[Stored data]
______
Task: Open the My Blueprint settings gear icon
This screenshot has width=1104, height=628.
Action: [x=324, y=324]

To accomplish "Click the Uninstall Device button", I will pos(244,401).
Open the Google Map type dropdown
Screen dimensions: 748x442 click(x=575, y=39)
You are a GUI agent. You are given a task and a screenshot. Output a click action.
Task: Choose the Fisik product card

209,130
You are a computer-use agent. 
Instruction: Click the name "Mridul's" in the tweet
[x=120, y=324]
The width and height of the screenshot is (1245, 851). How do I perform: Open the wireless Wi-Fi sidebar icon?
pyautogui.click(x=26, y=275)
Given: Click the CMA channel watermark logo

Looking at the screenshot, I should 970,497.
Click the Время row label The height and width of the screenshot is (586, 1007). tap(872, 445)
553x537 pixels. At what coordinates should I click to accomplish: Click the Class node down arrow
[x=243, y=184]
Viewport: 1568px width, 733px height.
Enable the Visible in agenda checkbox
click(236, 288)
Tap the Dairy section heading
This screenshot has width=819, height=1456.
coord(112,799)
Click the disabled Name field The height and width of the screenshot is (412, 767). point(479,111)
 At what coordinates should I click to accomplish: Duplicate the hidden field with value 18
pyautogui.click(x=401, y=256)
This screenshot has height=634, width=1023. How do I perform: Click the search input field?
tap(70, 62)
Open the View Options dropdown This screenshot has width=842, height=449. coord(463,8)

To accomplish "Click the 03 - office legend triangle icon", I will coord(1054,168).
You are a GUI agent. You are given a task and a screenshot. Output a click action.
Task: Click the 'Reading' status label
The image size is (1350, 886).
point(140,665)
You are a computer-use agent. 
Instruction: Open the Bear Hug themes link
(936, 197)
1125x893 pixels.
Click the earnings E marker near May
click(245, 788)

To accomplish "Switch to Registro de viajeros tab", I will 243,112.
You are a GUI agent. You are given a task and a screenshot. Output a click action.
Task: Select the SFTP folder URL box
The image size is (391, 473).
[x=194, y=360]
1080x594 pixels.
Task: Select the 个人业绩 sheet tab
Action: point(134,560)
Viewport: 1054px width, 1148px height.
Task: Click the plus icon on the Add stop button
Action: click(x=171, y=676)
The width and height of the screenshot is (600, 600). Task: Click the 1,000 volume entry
______
What you are asked to do: What's wanted is a faithful copy of each entry above.

Written reply:
Task: Open the My Blueprint settings gear icon
This screenshot has width=1104, height=628.
Action: [x=324, y=324]

To accomplish "Click the Uninstall Device button", I will pos(244,401).
Open the Google Map type dropdown
Screen dimensions: 748x442 click(x=575, y=39)
You are a GUI agent. You are given a task and a screenshot. Output a click action.
Task: Choose the Fisik product card

209,130
You are a computer-use agent. 
Instruction: Click the name "Mridul's" in the tweet
[x=120, y=324]
The width and height of the screenshot is (1245, 851). How do I perform: Open the wireless Wi-Fi sidebar icon?
pyautogui.click(x=26, y=275)
Given: Click the CMA channel watermark logo

Looking at the screenshot, I should 970,497.
Click the Время row label The height and width of the screenshot is (586, 1007). tap(872, 445)
553x537 pixels. At what coordinates should I click to accomplish: Click the Class node down arrow
[x=243, y=184]
Viewport: 1568px width, 733px height.
Enable the Visible in agenda checkbox
click(236, 288)
Tap the Dairy section heading
This screenshot has width=819, height=1456.
coord(112,799)
Click the disabled Name field The height and width of the screenshot is (412, 767). point(479,111)
 At what coordinates should I click to accomplish: Duplicate the hidden field with value 18
pyautogui.click(x=401, y=256)
This screenshot has height=634, width=1023. How do I perform: Click the search input field?
tap(70, 62)
Open the View Options dropdown This screenshot has width=842, height=449. coord(463,8)

To accomplish "Click the 03 - office legend triangle icon", I will coord(1054,168).
You are a GUI agent. You are given a task and a screenshot. Output a click action.
Task: Click the 'Reading' status label
The image size is (1350, 886).
point(140,665)
You are a computer-use agent. 
Instruction: Open the Bear Hug themes link
(936, 197)
1125x893 pixels.
Click the earnings E marker near May
click(245, 788)

To accomplish "Switch to Registro de viajeros tab", I will 243,112.
You are a GUI agent. You are given a task and a screenshot. Output a click action.
Task: Select the SFTP folder URL box
The image size is (391, 473).
[x=194, y=360]
1080x594 pixels.
Task: Select the 个人业绩 sheet tab
Action: point(134,560)
Viewport: 1054px width, 1148px height.
Task: Click the plus icon on the Add stop button
Action: click(x=171, y=676)
The width and height of the screenshot is (600, 600). Task: Click the 1,000 volume entry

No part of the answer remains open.